ABOUT THIS EXERCISE
Whatever appears in the records apart from pictures must be reproduced exactly.

(Stored data)
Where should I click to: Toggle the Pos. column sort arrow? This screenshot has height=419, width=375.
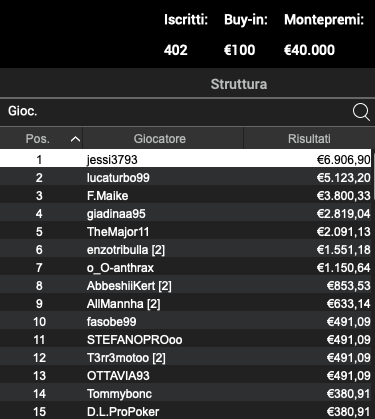point(75,139)
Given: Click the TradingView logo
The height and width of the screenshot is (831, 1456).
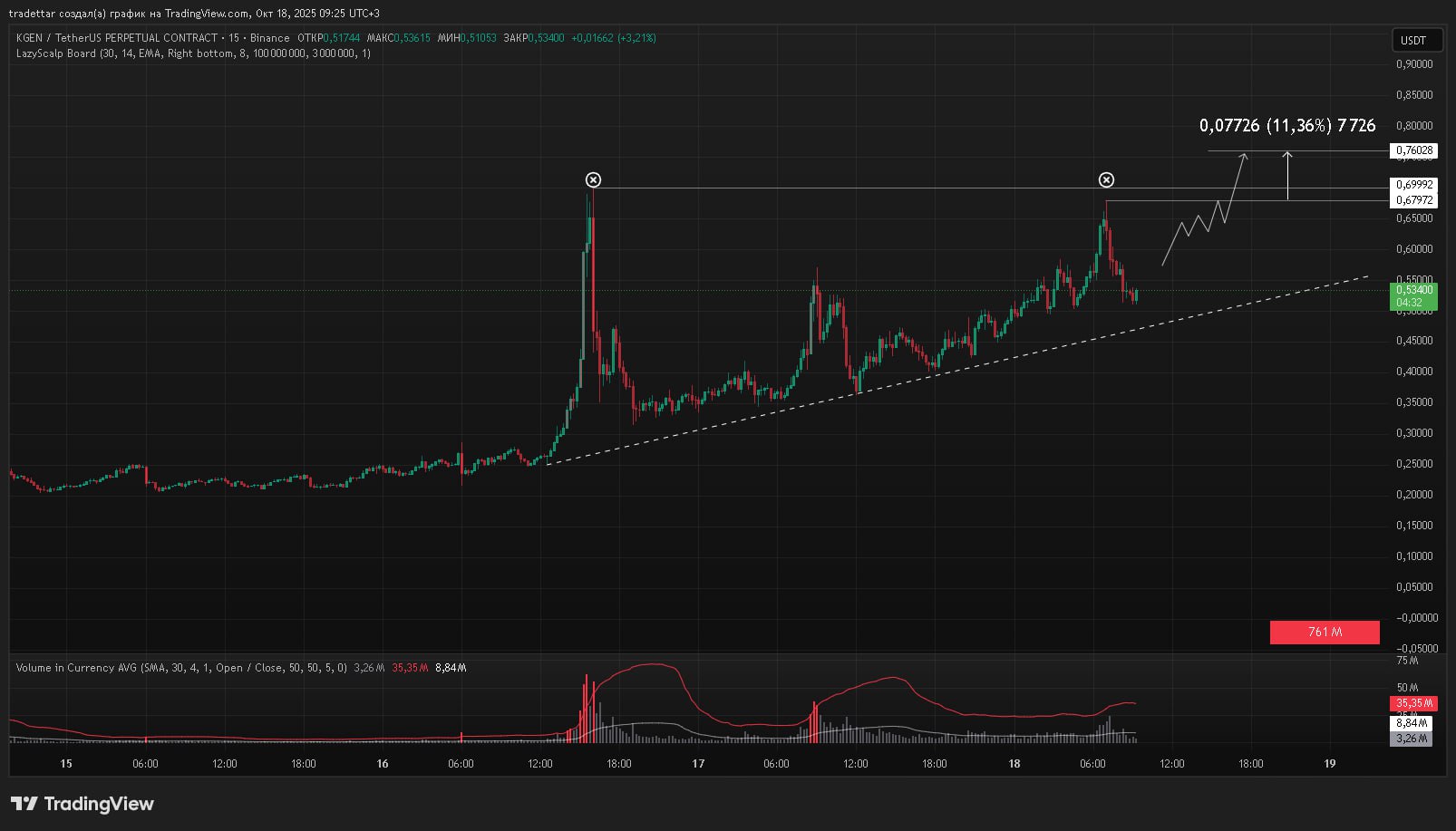Looking at the screenshot, I should click(83, 804).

RESULT FOR THIS EXERCISE
Where should I click to: Toggle the Pos. column sort arrow? This screenshot has height=419, width=375.
point(75,139)
Given: Click the TradingView logo
The height and width of the screenshot is (831, 1456).
Looking at the screenshot, I should click(83, 804).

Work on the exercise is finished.